INECOBANK is one of the leading South Caucasus banks, headquartered in Yerevan, Armenia. The bank offers a full range of banking services, including digital banking services to individuals, SME and corporate clients. The bank was founded on February 7, 1996 licensed by CBA General banking license No. 85).

Starting from 1998, the bank has been cooperating with over 30 international financial organizations, and has established nostro-correspondent relations with a number of leading international banks.
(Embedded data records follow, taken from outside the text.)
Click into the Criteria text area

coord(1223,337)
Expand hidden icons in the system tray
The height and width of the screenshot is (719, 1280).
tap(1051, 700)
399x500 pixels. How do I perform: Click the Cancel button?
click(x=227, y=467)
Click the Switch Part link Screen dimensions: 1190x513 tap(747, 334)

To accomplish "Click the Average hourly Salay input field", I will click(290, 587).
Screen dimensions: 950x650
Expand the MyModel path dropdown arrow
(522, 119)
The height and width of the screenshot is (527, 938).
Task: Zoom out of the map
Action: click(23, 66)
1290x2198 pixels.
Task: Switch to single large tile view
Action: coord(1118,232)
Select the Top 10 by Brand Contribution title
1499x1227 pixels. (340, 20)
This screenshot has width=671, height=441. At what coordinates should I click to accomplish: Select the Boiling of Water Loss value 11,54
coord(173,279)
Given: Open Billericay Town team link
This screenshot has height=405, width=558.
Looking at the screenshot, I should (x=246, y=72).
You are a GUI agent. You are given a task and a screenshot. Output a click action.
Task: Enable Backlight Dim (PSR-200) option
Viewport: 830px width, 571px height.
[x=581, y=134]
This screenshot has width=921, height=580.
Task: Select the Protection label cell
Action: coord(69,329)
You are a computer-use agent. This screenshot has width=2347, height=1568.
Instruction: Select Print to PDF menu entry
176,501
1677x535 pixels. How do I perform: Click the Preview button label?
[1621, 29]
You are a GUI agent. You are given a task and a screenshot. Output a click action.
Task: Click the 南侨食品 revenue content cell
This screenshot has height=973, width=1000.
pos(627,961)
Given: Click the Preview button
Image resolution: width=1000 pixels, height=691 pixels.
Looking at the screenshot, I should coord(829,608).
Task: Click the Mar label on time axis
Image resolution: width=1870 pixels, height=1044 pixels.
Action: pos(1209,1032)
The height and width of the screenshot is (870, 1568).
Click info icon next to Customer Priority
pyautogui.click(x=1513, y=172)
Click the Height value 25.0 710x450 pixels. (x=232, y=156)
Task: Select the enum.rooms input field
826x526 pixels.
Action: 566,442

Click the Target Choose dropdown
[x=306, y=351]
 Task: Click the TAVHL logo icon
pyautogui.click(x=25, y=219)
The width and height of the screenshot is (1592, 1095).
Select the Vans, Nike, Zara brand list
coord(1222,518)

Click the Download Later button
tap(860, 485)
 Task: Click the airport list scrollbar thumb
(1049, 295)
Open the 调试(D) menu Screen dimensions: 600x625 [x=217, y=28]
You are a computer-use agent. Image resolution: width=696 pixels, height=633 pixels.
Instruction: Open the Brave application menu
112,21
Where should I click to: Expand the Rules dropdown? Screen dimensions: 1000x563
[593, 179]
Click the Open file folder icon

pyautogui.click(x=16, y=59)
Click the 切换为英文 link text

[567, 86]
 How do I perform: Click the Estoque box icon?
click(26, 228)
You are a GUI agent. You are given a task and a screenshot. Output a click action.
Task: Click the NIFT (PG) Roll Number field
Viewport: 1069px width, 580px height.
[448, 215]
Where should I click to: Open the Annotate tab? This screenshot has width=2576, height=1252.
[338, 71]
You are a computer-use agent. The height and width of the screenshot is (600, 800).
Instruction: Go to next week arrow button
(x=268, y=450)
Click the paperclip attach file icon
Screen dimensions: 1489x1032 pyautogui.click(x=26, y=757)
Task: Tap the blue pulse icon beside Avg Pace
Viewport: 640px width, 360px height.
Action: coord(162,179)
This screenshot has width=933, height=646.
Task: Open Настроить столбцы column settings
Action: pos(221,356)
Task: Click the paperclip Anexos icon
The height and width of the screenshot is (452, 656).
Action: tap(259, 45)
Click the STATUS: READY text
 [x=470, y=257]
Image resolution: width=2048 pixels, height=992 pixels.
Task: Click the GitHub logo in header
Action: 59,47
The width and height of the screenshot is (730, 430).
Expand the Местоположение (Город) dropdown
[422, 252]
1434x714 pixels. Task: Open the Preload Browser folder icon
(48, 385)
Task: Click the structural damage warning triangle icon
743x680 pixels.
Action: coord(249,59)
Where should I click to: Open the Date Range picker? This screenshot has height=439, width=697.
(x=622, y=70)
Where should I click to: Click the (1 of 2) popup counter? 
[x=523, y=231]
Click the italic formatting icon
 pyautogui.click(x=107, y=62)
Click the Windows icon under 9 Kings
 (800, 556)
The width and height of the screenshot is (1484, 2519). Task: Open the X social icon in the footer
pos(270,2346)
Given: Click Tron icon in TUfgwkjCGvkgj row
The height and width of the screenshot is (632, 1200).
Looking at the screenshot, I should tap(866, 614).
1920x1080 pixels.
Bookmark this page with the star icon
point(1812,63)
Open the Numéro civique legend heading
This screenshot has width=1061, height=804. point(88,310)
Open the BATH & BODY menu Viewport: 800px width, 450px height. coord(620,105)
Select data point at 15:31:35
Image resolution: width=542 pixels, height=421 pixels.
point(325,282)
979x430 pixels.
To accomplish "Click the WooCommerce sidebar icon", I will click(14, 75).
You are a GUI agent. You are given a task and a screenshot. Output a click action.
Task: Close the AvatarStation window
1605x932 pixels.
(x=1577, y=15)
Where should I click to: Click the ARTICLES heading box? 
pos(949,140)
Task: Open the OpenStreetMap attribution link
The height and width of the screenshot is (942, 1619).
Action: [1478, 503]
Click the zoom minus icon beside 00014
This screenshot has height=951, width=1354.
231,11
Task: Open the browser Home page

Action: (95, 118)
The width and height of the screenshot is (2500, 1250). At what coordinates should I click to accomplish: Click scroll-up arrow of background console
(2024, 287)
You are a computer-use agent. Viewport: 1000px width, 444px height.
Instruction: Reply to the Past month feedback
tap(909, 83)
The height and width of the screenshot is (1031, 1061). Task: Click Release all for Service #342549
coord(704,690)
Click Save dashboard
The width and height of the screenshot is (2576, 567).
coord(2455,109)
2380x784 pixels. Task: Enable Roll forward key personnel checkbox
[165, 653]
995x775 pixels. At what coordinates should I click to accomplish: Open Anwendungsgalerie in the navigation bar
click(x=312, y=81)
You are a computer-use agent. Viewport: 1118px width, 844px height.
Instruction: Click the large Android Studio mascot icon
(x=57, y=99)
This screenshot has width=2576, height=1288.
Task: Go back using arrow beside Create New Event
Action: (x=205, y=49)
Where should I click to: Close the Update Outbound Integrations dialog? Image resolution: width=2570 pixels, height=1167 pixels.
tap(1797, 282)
The bank has two major shareholders - Avetis Baloyan (30% of shares) and Karen Safaryan (25.92% of shares). In 2015, European Bank of Reconstruction and Development  became a shareholder of Inecobank, acquiring 22.7% of shares and in 2018 agRIF cooperatief  became a shareholder acquiring 10% of shares from IFC and DEG in a private transaction.

In October 2019, Inecobank appointed Aren Naltakyan as the company Chief Executive Officer.

History 
The history of Inecobank dates back to 1996, when two Armenian businessmen Avetis Baloyan and Karen Safaryan along with other Armenian partners founded the bank․ The total capital of the bank as of FY 2018 is more than USD 100mln.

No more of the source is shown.